Early persistence and increased treatment adherence have been shown to help patients reach RA treatment targets, such as low disease activity or remission [20, 21]. A cross-sectional survey of patients with RA showed that approximately three-quarters of patients are not satisfied with their current treatments, including bDMARDs, and 44% continue to experience flare-ups and debilitating symptoms, such as fatigue and pain [34]. Patients reported that these bothersome symptoms have a moderate-to-severe impact on their life, and a third of patients felt that there were not enough medication options available to them [34]. The findings of this study support the use of upadacitinib as a treatment alternative for patients with RA, regardless of their prior experience on TNFi, which historically may have been more difficult to treat [35]. Future real-world comparative effectiveness research evaluating clinical and patient-reported outcomes is warranted to supplement the findings of this study.

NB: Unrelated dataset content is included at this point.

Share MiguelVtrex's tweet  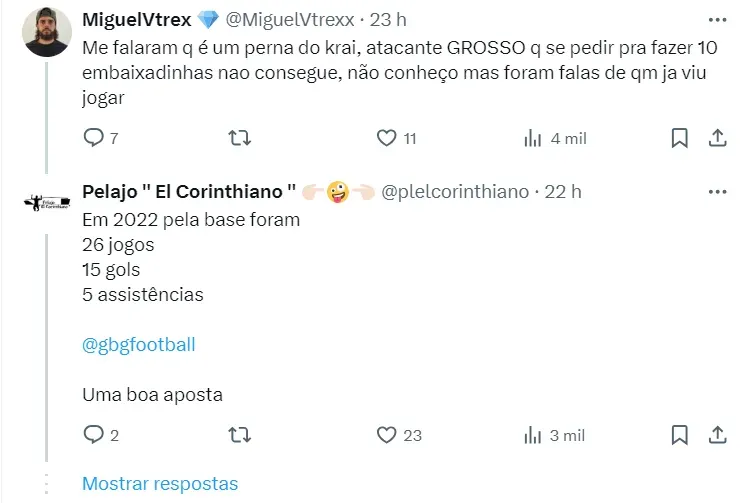(x=717, y=138)
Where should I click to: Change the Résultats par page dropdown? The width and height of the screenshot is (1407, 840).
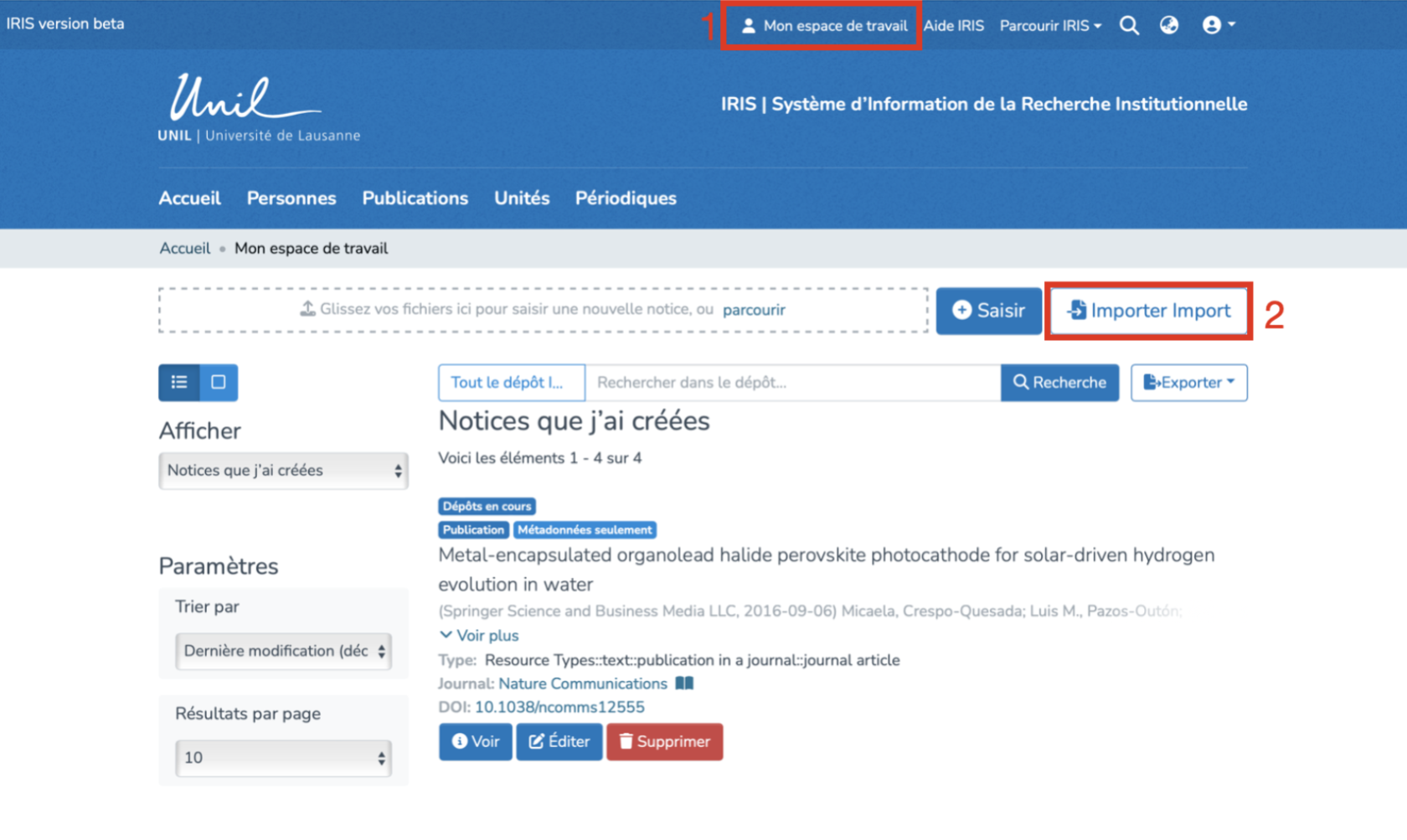[x=283, y=758]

Furthermore, research evaluating whether the adherence and persistence outcomes observed in this study are sustained over longer periods, and the relationship between these outcomes and clinical and patient-reported effectiveness, may further support the use of adherence and persistence data as a valid proxy for clinical effectiveness when new therapies are introduced to the market.

Limitations

While data on patients with RA from a claims database may be more representative of the patient population than findings from a clinical trial, a limitation of the study is that claims data may not be generalizable to the wider population of patients with RA, such as those covered by Medicare. There are limitations inherent in using claims data, in that the data may be incomplete, inaccurate, or missing. Additionally, pharmacy claims reflect that the prescription was filled and the medication was picked up from the pharmacy; however, we cannot guarantee that the patient actually took the medication as prescribed. Specific to this study, the analysis did not observe and adjust for factors that could be driving treatment adherence and persistence, such as drug-related adverse effects, baseline disease severity, number of previous RA advanced therapies, time since initial RA diagnosis, treatment effectiveness, and social determinants of health. Finally, this analysis may not fully account for channeling bias, whereby treatments are prescribed based on the patient’s condition or prognosis at the time of prescribing.

Conclusion

In the first 12 months of treatment, patients with RA initiating upadacitinib were significantly more likely to be adherent and less likely to discontinue treatment compared to patients who initiated adalimumab, baricitinib, and tofacitinib. Differences for upadacitinib versus adalimumab, baricitinib, and tofacitinib were similar or further improved in patients with recent TNFi experience. These data highlight the potential benefit of initiating upadacitinib compared to other JAKi and standard of care therapies, including after recent discontinuation of a TNFi. Future research evaluating comparative real-world clinical and patient-reported outcomes among these RA therapies and the association between adherence and persistence and these outcomes is warranted.